The answer should be every line below, retyped exactly.

Collected data
::::::::::
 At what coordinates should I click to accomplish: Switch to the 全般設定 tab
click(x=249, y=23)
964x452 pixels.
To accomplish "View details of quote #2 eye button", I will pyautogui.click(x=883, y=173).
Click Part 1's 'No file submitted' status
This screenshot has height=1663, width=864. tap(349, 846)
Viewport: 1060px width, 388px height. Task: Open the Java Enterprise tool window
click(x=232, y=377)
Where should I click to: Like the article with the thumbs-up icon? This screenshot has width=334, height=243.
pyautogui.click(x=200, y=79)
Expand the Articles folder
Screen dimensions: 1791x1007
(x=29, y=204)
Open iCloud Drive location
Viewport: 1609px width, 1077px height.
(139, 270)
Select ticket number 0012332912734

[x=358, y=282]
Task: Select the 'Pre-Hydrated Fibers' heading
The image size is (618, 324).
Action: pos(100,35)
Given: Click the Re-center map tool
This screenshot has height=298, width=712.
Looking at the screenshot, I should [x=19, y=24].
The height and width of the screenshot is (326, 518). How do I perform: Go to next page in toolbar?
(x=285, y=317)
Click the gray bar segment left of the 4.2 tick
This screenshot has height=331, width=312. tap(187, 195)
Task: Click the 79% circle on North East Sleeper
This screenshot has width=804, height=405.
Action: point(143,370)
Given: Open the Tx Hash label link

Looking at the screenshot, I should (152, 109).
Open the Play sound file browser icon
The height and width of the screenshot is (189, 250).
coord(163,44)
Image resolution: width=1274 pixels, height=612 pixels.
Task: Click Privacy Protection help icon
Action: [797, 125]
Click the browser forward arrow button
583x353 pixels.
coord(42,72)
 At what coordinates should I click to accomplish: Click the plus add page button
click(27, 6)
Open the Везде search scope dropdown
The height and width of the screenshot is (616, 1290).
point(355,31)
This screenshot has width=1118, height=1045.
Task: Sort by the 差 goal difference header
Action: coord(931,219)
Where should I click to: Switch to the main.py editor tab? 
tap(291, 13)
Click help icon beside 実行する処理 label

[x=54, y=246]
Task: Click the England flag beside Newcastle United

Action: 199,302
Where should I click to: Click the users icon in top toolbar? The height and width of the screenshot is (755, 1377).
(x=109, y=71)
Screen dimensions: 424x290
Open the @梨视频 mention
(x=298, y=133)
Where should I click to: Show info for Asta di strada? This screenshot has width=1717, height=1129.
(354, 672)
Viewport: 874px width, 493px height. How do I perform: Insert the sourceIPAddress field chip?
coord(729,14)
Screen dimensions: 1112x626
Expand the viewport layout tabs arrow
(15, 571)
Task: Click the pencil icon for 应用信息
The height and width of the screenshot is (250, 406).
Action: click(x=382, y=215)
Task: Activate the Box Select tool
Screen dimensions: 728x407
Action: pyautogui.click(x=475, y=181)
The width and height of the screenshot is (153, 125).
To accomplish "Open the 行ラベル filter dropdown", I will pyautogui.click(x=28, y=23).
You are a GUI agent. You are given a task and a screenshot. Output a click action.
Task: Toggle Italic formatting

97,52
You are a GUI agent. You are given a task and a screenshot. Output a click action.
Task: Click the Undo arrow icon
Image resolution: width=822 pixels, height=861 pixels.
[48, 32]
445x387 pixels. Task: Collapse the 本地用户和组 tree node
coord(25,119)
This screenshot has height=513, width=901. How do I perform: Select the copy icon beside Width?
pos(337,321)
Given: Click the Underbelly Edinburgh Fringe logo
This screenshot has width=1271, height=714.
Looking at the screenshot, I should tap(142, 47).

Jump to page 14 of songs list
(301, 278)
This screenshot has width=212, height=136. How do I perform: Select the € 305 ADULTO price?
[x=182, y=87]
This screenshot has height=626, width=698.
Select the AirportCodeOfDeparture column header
::::::::::
TASK RESULT:
 At what coordinates should I click to accomplish: Switch to the 全般設定 tab
click(x=249, y=23)
964x452 pixels.
To accomplish "View details of quote #2 eye button", I will pyautogui.click(x=883, y=173).
Click Part 1's 'No file submitted' status
This screenshot has height=1663, width=864. tap(349, 846)
Viewport: 1060px width, 388px height. Task: Open the Java Enterprise tool window
click(x=232, y=377)
Where should I click to: Like the article with the thumbs-up icon? This screenshot has width=334, height=243.
pyautogui.click(x=200, y=79)
Expand the Articles folder
Screen dimensions: 1791x1007
(x=29, y=204)
Open iCloud Drive location
Viewport: 1609px width, 1077px height.
(139, 270)
Select ticket number 0012332912734

[x=358, y=282]
Task: Select the 'Pre-Hydrated Fibers' heading
The image size is (618, 324).
Action: pos(100,35)
Given: Click the Re-center map tool
This screenshot has height=298, width=712.
Looking at the screenshot, I should [x=19, y=24].
The height and width of the screenshot is (326, 518). How do I perform: Go to next page in toolbar?
(x=285, y=317)
Click the gray bar segment left of the 4.2 tick
This screenshot has height=331, width=312. tap(187, 195)
Task: Click the 79% circle on North East Sleeper
This screenshot has width=804, height=405.
Action: point(143,370)
Given: Open the Tx Hash label link

Looking at the screenshot, I should (152, 109).
Open the Play sound file browser icon
The height and width of the screenshot is (189, 250).
coord(163,44)
Image resolution: width=1274 pixels, height=612 pixels.
Task: Click Privacy Protection help icon
Action: [797, 125]
Click the browser forward arrow button
583x353 pixels.
coord(42,72)
 At what coordinates should I click to accomplish: Click the plus add page button
click(27, 6)
Open the Везде search scope dropdown
The height and width of the screenshot is (616, 1290).
point(355,31)
This screenshot has width=1118, height=1045.
Task: Sort by the 差 goal difference header
Action: coord(931,219)
Where should I click to: Switch to the main.py editor tab? 
tap(291, 13)
Click help icon beside 実行する処理 label

[x=54, y=246]
Task: Click the England flag beside Newcastle United

Action: 199,302
Where should I click to: Click the users icon in top toolbar? The height and width of the screenshot is (755, 1377).
(x=109, y=71)
Screen dimensions: 424x290
Open the @梨视频 mention
(x=298, y=133)
Where should I click to: Show info for Asta di strada? This screenshot has width=1717, height=1129.
(354, 672)
Viewport: 874px width, 493px height. How do I perform: Insert the sourceIPAddress field chip?
coord(729,14)
Screen dimensions: 1112x626
Expand the viewport layout tabs arrow
(15, 571)
Task: Click the pencil icon for 应用信息
The height and width of the screenshot is (250, 406).
Action: click(x=382, y=215)
Task: Activate the Box Select tool
Screen dimensions: 728x407
Action: pyautogui.click(x=475, y=181)
The width and height of the screenshot is (153, 125).
To accomplish "Open the 行ラベル filter dropdown", I will pyautogui.click(x=28, y=23).
You are a GUI agent. You are given a task and a screenshot. Output a click action.
Task: Toggle Italic formatting

97,52
You are a GUI agent. You are given a task and a screenshot. Output a click action.
Task: Click the Undo arrow icon
Image resolution: width=822 pixels, height=861 pixels.
[48, 32]
445x387 pixels. Task: Collapse the 本地用户和组 tree node
coord(25,119)
This screenshot has height=513, width=901. How do I perform: Select the copy icon beside Width?
pos(337,321)
Given: Click the Underbelly Edinburgh Fringe logo
This screenshot has width=1271, height=714.
Looking at the screenshot, I should tap(142, 47).

Jump to page 14 of songs list
(301, 278)
This screenshot has width=212, height=136. How do I perform: Select the € 305 ADULTO price?
[x=182, y=87]
This screenshot has height=626, width=698.
Select the AirportCodeOfDeparture column header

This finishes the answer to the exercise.